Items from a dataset

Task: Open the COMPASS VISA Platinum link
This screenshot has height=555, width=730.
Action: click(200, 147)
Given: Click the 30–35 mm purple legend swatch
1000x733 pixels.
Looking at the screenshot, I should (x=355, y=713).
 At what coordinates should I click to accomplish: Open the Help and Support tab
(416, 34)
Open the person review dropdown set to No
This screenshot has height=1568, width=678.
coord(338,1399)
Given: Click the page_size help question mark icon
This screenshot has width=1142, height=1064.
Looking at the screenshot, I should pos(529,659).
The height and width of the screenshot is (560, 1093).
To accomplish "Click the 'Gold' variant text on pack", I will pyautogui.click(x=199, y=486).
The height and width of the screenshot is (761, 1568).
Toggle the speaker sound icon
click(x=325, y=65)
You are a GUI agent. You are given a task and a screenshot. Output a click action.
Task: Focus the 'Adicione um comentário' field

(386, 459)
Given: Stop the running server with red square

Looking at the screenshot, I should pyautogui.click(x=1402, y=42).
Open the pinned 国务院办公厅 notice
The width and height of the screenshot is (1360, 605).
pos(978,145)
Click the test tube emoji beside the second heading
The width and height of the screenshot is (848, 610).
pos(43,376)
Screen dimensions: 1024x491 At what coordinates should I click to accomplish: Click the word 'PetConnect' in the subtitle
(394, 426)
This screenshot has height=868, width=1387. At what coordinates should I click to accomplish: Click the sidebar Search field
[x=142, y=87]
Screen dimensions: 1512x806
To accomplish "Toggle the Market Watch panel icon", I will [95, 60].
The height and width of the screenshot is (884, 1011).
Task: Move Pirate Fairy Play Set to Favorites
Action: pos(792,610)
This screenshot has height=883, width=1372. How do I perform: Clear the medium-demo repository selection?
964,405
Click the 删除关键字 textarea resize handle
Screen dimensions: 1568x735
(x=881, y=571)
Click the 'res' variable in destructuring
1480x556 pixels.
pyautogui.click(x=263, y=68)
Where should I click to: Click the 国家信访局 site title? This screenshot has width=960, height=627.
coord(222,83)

REQUEST
Gather every line of the material above that contains the string "dimensions" and list those lines.

OUTPUT OF THE EXERCISE
Screen dimensions: 1024x491 At what coordinates should I click to accomplish: Click the word 'PetConnect' in the subtitle
Screen dimensions: 1512x806
Screen dimensions: 1568x735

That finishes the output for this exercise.